At lower income levels, a much higher percentage of one's total income is
spent for life's basics (i.e., food and fuel being the big two). Therefore any
increase in food or fuel costs (both of which have risen rather much the last
few years) takes an ever bigger bite out of an already small income pie.
Therefore making low income individuals very sensitive to price changes in
these basics. Potentially leading to a perception of a higher overall
inflation than what is actually happening in the market as as whole.

------
redwood
"at this point, all we can say with any confidence is that it does not appear
that women have a higher perception of inflation than men because of the
things they buy, the frequency of their shopping, or their knowledge of
officially reported"

Really? This is ridiculous. Men and women do buy very markedly different
things in general, especially in family life. For example, men
disproportionally buy technological items which contribute significantly to
the stable CPI.

CPI isn't just bread and butter... if it were inflation rates would be higher.
Since the government can point to easier access to quality-of-life-enriching
items like computers, which fall in price for equivalent goods year over year,
it can manipulate the stats and make inflation look very low. This is
appropriate for an "ideal" household that buys exactly that the CPI index
holds.

But on the other and someone who buys disproportionally the items that are
rising faster than the CPI really does feel a higher inflation rate.

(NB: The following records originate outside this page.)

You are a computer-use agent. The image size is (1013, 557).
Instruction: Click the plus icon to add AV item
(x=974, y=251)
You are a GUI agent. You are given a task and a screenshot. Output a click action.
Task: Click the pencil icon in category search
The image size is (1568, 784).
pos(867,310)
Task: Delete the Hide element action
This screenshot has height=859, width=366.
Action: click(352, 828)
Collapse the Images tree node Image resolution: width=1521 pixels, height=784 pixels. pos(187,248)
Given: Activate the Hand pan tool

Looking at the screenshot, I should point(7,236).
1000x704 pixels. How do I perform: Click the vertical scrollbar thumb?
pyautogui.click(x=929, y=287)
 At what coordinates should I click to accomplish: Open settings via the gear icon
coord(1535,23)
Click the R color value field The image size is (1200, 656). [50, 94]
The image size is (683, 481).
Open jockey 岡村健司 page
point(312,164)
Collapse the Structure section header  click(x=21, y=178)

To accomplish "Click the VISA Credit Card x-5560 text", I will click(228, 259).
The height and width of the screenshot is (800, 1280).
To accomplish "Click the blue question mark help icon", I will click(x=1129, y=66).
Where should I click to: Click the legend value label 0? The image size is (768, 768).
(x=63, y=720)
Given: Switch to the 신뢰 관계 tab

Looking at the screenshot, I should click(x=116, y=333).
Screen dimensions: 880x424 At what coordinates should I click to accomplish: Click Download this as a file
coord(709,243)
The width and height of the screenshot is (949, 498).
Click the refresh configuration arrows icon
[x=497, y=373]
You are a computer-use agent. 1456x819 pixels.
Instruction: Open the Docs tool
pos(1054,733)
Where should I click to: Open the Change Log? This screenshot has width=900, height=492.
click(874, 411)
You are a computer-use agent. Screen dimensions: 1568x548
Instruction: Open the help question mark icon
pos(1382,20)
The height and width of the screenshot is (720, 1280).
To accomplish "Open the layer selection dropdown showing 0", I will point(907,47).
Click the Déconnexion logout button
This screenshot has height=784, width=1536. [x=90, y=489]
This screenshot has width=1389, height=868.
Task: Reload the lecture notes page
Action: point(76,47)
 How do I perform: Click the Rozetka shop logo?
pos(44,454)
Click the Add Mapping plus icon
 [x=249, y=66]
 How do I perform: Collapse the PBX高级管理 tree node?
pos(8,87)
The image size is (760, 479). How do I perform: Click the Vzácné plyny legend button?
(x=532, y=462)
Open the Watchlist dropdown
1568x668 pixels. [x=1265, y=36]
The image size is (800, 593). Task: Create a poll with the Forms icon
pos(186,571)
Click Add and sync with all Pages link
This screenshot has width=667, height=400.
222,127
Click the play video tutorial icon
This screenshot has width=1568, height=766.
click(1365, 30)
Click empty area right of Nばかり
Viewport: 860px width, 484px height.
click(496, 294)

It certainly seems conceivable that women tend to buy items that are rising in
price faster than the CPI more than men.

It's also possible that marketing gimmicks disproportionally target women,
with clothing coming to mind for example: perhaps sticker prices rise much
faster than inflation, but post-"SALE" prices don't. This is a gimmick
designed to encourage buying of deep sale prices, that may play better in
clothing than in other industries, and that thus women fall victim to more.
But since the sticker prices rise, they're noticeable.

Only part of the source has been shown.